In 2018, court documents filed in the case Students for Fair Admissions (SFFA) v. Harvard alleged that Harvard University officials lowered their internal personality scores for Asian American applicants in an effort to reduce Asian American enrollment in its undergraduate class. The court case, filed in an attempt to combat race-based affirmative action, will be decided by the Supreme Court later this year, perhaps reversing decades of precedent.
Canonical opposition of affirmative action points to unfair practices like those of Harvard aiming to show the so-called “positive discrimination” actually leads to unnecessary inequity against qualified applicants. Other arguments claim that the problems affirmative action tackles can be solved more effectively by boosting socioeconomically disadvantaged students instead.
But this stance misses the true goal of affirmative action for elite schools like Harvard: Not to form a truly holistic and ultimately meritocratic system where the most deserving gain admission, but rather to produce a carefully calibrated student body to uphold their public image and money-making business.
For example, the original complaint by SFFA points to differences in Asian American enrollment between Harvard, which takes race into account in admissions, and the California Institute of Technology (Caltech), which does not. Harvard’s percentage of Asian American enrollment stayed flat, while Caltech’s dramatically increased between 2000 and 2010, purportedly proving that Harvard’s use of race-based affirmative action causes it to deviate from the (implied) “ideal,” in which students are selected based on academic merit alone.
Regardless of whether these differences positively or negatively reflect on Harvard’s admissions process, they demonstrate that Harvard takes extreme care to have a precise racial makeup for its class, in contrast to Caltech. So do Harvard and its admissions officers truly believe that its system of “positive discrimination” makes Harvard a better place to study? Maybe. But ultimately it does not matter because Harvard believes that delicately balancing its undergraduate class and advertising itself as a bastion of “diversity and inclusion” help secure its place as an elite Ivy League institution.
In a similar way, Harvard has come under fire for its practice of legacy admissions, in which the relatives of alumni, especially well-heeled donors, are more likely to be accepted. The original complaint by SFFA alleges that Harvard uses a special admissions list called the “Z-list,” from which around 20 to 50 students are selected each year, to admit overwhelmingly white, legacy, wealthy and academically worse applicants.
However, regardless of whether Harvard actually cares to help those who are less fortunate by giving them financial need-based admissions boosts, rewarding the alumni who donate to Harvard actively encourages other wealthy individuals to give money as well.
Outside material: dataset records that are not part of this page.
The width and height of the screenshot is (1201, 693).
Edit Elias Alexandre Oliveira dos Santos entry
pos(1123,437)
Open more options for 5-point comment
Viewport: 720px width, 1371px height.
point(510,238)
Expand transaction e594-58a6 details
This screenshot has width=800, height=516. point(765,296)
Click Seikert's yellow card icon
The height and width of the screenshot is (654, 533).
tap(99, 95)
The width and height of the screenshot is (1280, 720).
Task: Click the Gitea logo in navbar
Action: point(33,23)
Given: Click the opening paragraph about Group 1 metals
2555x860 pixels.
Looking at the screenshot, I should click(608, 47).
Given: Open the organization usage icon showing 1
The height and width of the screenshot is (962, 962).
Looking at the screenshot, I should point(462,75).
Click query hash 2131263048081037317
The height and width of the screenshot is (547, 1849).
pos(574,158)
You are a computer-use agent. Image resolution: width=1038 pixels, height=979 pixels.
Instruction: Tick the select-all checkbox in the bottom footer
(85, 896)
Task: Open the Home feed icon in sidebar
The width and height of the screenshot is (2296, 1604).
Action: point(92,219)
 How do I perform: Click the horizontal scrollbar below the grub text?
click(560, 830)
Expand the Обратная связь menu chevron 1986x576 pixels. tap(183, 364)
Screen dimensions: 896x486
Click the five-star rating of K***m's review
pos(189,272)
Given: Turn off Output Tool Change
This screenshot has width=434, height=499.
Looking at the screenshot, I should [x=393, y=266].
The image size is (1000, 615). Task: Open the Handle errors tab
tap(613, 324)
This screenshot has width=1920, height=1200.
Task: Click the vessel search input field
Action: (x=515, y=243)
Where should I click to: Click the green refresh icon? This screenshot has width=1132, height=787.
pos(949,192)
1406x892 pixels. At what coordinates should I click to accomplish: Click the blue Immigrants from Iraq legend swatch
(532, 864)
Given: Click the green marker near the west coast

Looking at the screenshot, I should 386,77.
As a result, Harvard’s actions say that the school is willing to admit a few dozen less deserving individuals if it means that they will continue to receive large donations. In other words, Harvard puts its success as a business above other factors.
Thus, arguments, like those in the Supreme Court case, that treat affirmative action as a purely ethical issue on the best way to combat the past abuses of discrimination ignore the root cause of the issue: The fact that schools like Harvard are incentivized to make a profit.
Actually “fixing” affirmative action, then, requires a dramatic shift in how private colleges are viewed, away from selling a certain education (and its corresponding degree) for a price and toward preparing all people for the world. But this is a cultural rather than a legal shift — perspectives must change before laws can. Before then, attempts to fix the consequences rather than the causes of affirmative action, even those handed down by the Supreme Court, will be much ado about nothing.